**TASK DESCRIPTION:**
What the task needs is the data below, written out verbatim.

*** Block opens ***

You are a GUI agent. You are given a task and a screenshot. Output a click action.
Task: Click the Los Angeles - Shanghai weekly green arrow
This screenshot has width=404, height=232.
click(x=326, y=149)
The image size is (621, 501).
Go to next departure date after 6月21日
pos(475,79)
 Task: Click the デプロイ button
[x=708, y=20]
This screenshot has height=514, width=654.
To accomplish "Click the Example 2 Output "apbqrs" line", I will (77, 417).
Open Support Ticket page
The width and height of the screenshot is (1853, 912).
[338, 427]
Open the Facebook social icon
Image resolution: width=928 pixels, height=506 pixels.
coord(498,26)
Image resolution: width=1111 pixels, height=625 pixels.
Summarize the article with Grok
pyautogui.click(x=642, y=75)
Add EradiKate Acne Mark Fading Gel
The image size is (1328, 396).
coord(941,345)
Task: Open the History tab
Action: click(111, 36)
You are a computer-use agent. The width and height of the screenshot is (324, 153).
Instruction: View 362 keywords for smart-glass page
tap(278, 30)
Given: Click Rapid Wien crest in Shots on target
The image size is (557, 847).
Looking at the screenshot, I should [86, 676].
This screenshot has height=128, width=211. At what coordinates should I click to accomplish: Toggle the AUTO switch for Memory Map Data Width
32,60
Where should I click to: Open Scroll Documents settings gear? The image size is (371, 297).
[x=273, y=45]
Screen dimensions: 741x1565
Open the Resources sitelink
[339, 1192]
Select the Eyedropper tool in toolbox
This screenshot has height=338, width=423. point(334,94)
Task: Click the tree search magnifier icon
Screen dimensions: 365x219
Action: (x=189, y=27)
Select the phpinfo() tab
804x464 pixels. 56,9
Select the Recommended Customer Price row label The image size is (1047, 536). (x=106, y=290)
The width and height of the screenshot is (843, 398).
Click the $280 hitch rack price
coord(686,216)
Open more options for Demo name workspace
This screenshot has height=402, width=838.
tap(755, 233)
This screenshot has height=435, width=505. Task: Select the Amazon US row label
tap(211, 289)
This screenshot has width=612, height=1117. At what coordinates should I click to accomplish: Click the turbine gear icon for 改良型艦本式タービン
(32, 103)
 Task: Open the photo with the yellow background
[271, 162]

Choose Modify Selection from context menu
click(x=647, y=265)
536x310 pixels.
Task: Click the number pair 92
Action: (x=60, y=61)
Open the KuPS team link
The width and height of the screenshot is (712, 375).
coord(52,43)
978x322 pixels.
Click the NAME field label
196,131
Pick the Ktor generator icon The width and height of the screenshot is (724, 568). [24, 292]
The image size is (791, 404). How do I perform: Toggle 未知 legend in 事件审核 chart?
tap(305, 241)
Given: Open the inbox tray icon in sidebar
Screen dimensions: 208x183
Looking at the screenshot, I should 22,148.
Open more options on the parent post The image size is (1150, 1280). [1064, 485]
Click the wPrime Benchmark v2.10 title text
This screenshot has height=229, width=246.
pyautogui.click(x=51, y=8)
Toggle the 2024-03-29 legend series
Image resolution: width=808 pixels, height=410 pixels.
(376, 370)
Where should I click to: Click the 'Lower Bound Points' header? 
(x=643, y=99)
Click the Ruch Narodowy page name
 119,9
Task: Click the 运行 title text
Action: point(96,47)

*** Block closes ***

**WRITTEN SOLUTION:**
You are a GUI agent. You are given a task and a screenshot. Output a click action.
Task: Click the Los Angeles - Shanghai weekly green arrow
This screenshot has width=404, height=232.
click(x=326, y=149)
The image size is (621, 501).
Go to next departure date after 6月21日
pos(475,79)
 Task: Click the デプロイ button
[x=708, y=20]
This screenshot has height=514, width=654.
To accomplish "Click the Example 2 Output "apbqrs" line", I will (77, 417).
Open Support Ticket page
The width and height of the screenshot is (1853, 912).
[338, 427]
Open the Facebook social icon
Image resolution: width=928 pixels, height=506 pixels.
coord(498,26)
Image resolution: width=1111 pixels, height=625 pixels.
Summarize the article with Grok
pyautogui.click(x=642, y=75)
Add EradiKate Acne Mark Fading Gel
The image size is (1328, 396).
coord(941,345)
Task: Open the History tab
Action: click(111, 36)
You are a computer-use agent. The width and height of the screenshot is (324, 153).
Instruction: View 362 keywords for smart-glass page
tap(278, 30)
Given: Click Rapid Wien crest in Shots on target
The image size is (557, 847).
Looking at the screenshot, I should [86, 676].
This screenshot has height=128, width=211. At what coordinates should I click to accomplish: Toggle the AUTO switch for Memory Map Data Width
32,60
Where should I click to: Open Scroll Documents settings gear? The image size is (371, 297).
[x=273, y=45]
Screen dimensions: 741x1565
Open the Resources sitelink
[339, 1192]
Select the Eyedropper tool in toolbox
This screenshot has height=338, width=423. point(334,94)
Task: Click the tree search magnifier icon
Screen dimensions: 365x219
Action: (x=189, y=27)
Select the phpinfo() tab
804x464 pixels. 56,9
Select the Recommended Customer Price row label The image size is (1047, 536). (x=106, y=290)
The width and height of the screenshot is (843, 398).
Click the $280 hitch rack price
coord(686,216)
Open more options for Demo name workspace
This screenshot has height=402, width=838.
tap(755, 233)
This screenshot has height=435, width=505. Task: Select the Amazon US row label
tap(211, 289)
This screenshot has width=612, height=1117. At what coordinates should I click to accomplish: Click the turbine gear icon for 改良型艦本式タービン
(32, 103)
 Task: Open the photo with the yellow background
[271, 162]

Choose Modify Selection from context menu
click(x=647, y=265)
536x310 pixels.
Task: Click the number pair 92
Action: (x=60, y=61)
Open the KuPS team link
The width and height of the screenshot is (712, 375).
coord(52,43)
978x322 pixels.
Click the NAME field label
196,131
Pick the Ktor generator icon The width and height of the screenshot is (724, 568). [24, 292]
The image size is (791, 404). How do I perform: Toggle 未知 legend in 事件审核 chart?
tap(305, 241)
Given: Open the inbox tray icon in sidebar
Screen dimensions: 208x183
Looking at the screenshot, I should 22,148.
Open more options on the parent post The image size is (1150, 1280). [1064, 485]
Click the wPrime Benchmark v2.10 title text
This screenshot has height=229, width=246.
pyautogui.click(x=51, y=8)
Toggle the 2024-03-29 legend series
Image resolution: width=808 pixels, height=410 pixels.
(376, 370)
Where should I click to: Click the 'Lower Bound Points' header? 
(x=643, y=99)
Click the Ruch Narodowy page name
 119,9
Task: Click the 运行 title text
Action: point(96,47)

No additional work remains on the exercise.